Aproximação do cometa oferece oportunidade única de observação

O cometa Lemmon pode ser visto a olho nu do Brasil nesta semana, alcançando sua maior aproximação da Terra.
Cometa Lemmon se aproxima da Terra
O cometa C/2025 A6 (Lemmon), descoberto em janeiro deste ano pelo observatório Mount Lemmon, no Arizona (EUA), está em seu auge de brilho e pode ser observado do Brasil e de outras partes do mundo nesta semana. Em 21 de outubro, o corpo celeste alcançou sua maior aproximação da Terra, a cerca de 90 milhões de quilômetros, antes de seguir em direção ao Sol.
Brilho e visibilidade
Na prática, isso significa que o astro está no ponto máximo de brilho e visibilidade, pois a luz solar reflete com mais intensidade em sua superfície gelada. Segundo a Royal Astronomical Society, o Lemmon é o cometa mais fácil de ver em 2025, em ambos os hemisférios. O astrônomo Gabriel Rodrigues Hickel, doutor em Astrofísica, explica que o Lemmon tem origem no Cinturão de Kuiper e é um visitante raro do Sistema Solar.

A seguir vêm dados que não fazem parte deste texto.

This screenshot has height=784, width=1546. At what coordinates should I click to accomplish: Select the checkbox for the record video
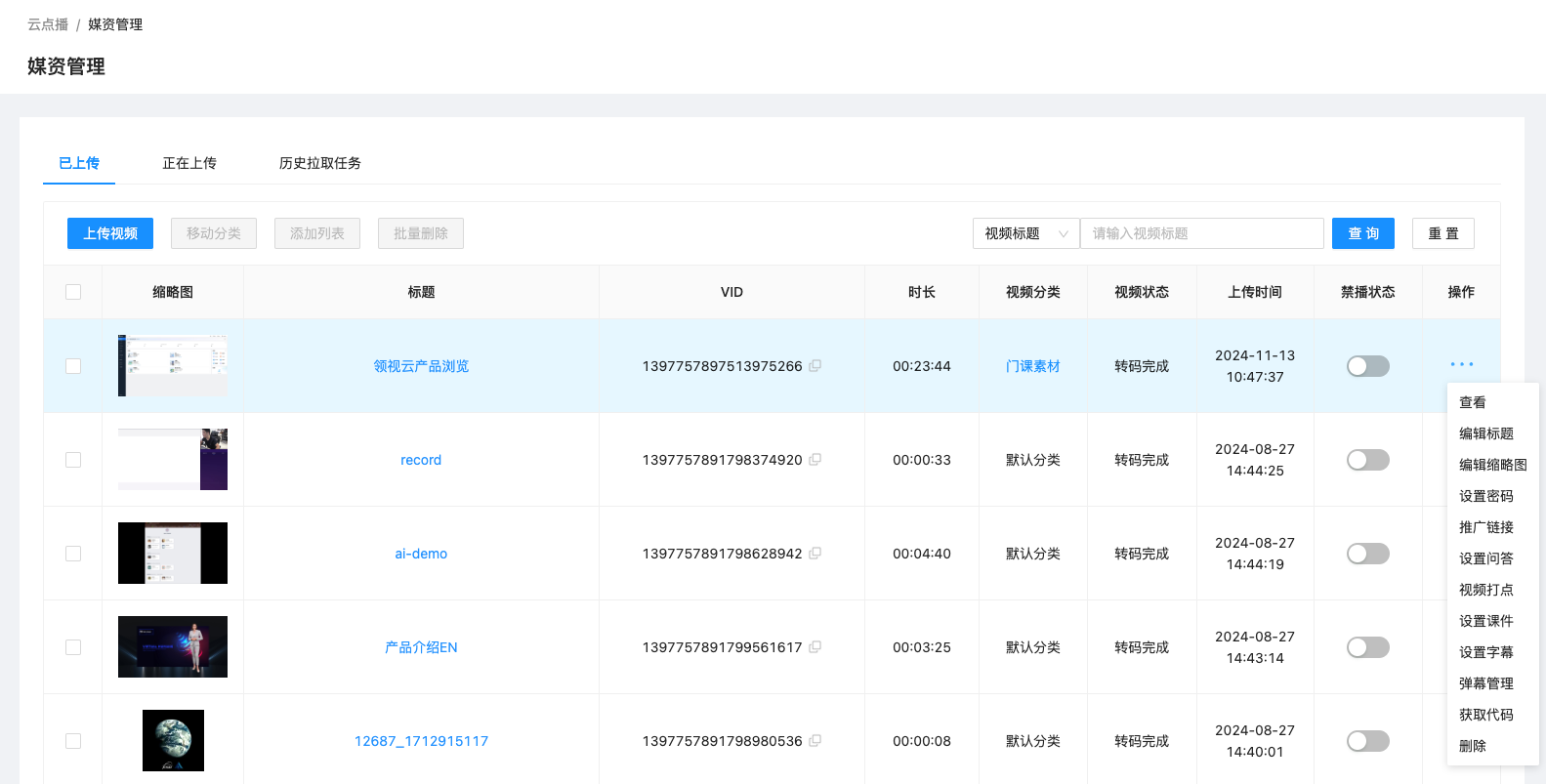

Melhores condições para observação
Até o final de outubro, o cometa estará visível em melhores condições no Hemisfério Norte. O brilho pode variar conforme a quantidade de gás e poeira que o cometa liberar ao se aquecer. Hickel ressalta que, se as taxas de ejeção se mantiverem altas, a visão pode ser memorável, especialmente perto do dia 8 de novembro, quando ele atinge o periélio.
Chuva de meteoros Orionídeos
A passagem do Lemmon coincide com a chuva de meteoros Orionídeos, que ocorre entre 2 de outubro e 7 de novembro, com pico nesta semana. Durante a chuva, pequenas partículas entram na atmosfera terrestre, produzindo os riscos luminosos conhecidos como “estrelas cadentes”. Em noites de céu limpo, é possível ver dezenas delas por hora. Astrônomos recomendam procurar locais afastados das luzes da cidade para melhores observações.